Alasan adanya kuliah jurnalistik dapat disebutkan beberapa bagian, yaitu:
1. Mendorong pengembangan daya imajinasi dan intuisi mahasiswa. Daya hayal dan naluri batin merupakan salah satu modal penting dalam proses pencerdasan murid, baik dalam konteks akademis atau non akademis. Ada kecenderungan, mahasiswa yang memiliki daya hayal dan intuisi yang “lebih”, biasanya mempunyai “pengetahuan lain” diluar mata pelajaran di kampus. Sehingga, secara sosial siswa yang demikian, lebih punya peluang untuk “menggali” semua kalangan, ketimbang mahasiswa yang hanya menjadi ”anak kampus tulen”. Keingintahuannya terhadap sesuatu biasanya diatas rata-rata, dibanding dengan mahasiswa lainnya. Kuatnya keingintahuan inilah yang kemudian mendorong mahasiswa tersebut untuk terus mencari dan menggali segala sesuatu yang mungkin diluar pelajaran kampus.

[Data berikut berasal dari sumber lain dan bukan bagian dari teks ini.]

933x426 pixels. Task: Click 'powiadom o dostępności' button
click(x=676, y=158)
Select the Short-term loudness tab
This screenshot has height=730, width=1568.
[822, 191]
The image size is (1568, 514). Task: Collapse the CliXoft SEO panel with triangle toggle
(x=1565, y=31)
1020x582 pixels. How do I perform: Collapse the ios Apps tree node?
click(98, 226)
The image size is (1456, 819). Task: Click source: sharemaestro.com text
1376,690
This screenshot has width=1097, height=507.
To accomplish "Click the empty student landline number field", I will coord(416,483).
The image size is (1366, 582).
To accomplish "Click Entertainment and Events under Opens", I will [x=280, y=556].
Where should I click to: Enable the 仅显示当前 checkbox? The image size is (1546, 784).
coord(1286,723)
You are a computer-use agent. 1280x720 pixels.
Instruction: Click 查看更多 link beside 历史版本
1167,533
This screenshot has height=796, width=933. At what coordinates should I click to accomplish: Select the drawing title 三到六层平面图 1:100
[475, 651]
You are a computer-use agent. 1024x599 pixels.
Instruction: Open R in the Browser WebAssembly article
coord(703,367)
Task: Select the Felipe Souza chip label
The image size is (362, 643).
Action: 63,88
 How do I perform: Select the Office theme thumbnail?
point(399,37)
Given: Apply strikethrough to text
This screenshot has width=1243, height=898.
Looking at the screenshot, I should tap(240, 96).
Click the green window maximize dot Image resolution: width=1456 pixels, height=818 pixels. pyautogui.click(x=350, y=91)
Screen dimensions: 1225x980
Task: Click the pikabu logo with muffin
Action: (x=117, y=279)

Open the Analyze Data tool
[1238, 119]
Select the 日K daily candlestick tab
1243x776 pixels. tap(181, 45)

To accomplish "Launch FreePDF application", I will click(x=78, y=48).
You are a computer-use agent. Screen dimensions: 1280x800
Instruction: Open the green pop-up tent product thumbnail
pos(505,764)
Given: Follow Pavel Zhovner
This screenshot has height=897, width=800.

2. Jurnalistik dapat menubuhkembangkan daya kritis dan kepekaan sosial. Secara teori, memang tidak ada bab khusus yang membahas tentang daya kritis dalam konteks kejurnalistikan. Tetapi, biasanya seseorang yang sudah “nyandu” dengan aktifitas jurnalistik (kewartawanan), mempunyai kepekaan dan daya kritis yang lebih dari yang lain. Sehingga tidak jarang, jika di beberapa kampus, mahasiswa yang mengelola majalah dinding (mading) lebih “pintar” dari yang sama sekali tidak bersentuhan dengan organisasi. Kenapa? Karena ada tuntutan mencari informasi yang terbaru, sehingga tidak akan selalu puas dengan apa yang telah diperoleh hari itu.
3. Menumbuhkembangkan kejujuran. Naluri jurnalistik diakui atau tidak dapat mendorong terbentuknya “kata hati” yang jernih. Atau kalau meminjam istilah Aa Gym manajemen qolbu. Mahasiswa yang telah “menggeluti” dunia jurnalistik, acapkali “tampil beda” di tengah kawan sebayanya. Bukan karena ingin dipuji, tetapi itulah gerak hati yang tengah diikutinya. Termasuk, jika suatu ketika terjadi aksi protes di kampus. Sama sekali bukan karena dibayar oleh dosen atu pihak lain, namun berdasar pada fakta, adanya kebijakan yang salah di kampus tersebut. Minimal, jika tidak ada pembelaan secara kolektif, mahasiswa tersebut akan menuliskan tentang realitas yang dilihat dan dirasakannya. Baik melalui puisi, koolom atau tulisan apa saja, sebagai bentuk protes terhadap keadaan yang menurutnya tidak tepat.
4. Mendorong mahasiswa untuk membaca. Membaca akan bertambah wawasan. Ini hukum sebab akibat. Karena membaca orang akan bertambah wawasan. Tidak membaca, orang akan berkurang wawasannya. Begitulah jurnalistik. Keinginan kuat untuk melakukan aktifitas jurnalistik (menulis-red), mau tidak mau seorang mahasiswa akan terdorong untuk membaca. Kenapa? Karena ia harus menulis dengan data yang benar dan mengolah sumber informasi lainnya. Dengan sendirinya, selama proses kejurnalistikan dilakukan, maka sepanjang itu mahasiswa tersebut akan terus membaca dan bertambah wawasannya. Seorang dosen mana yang tidak ingin mahasiswanya mempunyai kecerdasan “lebih” dari mahasiswa lainnya.